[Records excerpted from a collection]
________________________
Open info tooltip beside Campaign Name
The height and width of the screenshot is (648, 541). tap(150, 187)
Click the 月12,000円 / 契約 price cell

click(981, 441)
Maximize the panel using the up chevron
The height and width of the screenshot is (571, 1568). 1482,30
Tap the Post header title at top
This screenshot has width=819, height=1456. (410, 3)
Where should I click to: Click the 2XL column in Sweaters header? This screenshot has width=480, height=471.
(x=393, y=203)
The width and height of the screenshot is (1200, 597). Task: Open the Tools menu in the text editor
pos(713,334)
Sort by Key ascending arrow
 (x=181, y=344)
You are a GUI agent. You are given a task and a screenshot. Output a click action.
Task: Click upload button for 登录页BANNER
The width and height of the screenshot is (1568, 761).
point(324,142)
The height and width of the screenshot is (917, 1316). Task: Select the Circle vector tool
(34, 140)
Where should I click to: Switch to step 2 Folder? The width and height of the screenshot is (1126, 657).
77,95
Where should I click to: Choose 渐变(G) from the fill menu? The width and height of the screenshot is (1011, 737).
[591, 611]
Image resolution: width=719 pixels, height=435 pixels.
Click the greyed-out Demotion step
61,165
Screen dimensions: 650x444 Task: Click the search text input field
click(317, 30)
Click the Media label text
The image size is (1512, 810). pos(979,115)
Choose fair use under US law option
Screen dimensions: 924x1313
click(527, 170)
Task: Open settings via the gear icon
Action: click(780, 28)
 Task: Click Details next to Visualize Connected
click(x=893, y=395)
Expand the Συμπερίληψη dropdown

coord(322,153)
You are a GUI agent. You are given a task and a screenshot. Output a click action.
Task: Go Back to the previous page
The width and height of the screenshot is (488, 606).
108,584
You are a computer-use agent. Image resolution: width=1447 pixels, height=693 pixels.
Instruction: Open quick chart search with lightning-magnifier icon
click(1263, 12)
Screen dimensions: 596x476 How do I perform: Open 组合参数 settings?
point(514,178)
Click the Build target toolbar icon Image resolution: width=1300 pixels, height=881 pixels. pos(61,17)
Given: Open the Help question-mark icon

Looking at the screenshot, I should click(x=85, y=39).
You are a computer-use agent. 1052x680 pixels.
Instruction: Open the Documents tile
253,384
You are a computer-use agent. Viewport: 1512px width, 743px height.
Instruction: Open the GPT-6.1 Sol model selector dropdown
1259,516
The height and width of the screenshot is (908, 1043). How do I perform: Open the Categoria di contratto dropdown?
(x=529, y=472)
________________________
Copy the lines that hold the word "resolution". Take them from the records above.

§ Response below:
Image resolution: width=719 pixels, height=435 pixels.
You are a computer-use agent. Image resolution: width=1447 pixels, height=693 pixels.
Click the Build target toolbar icon Image resolution: width=1300 pixels, height=881 pixels. pos(61,17)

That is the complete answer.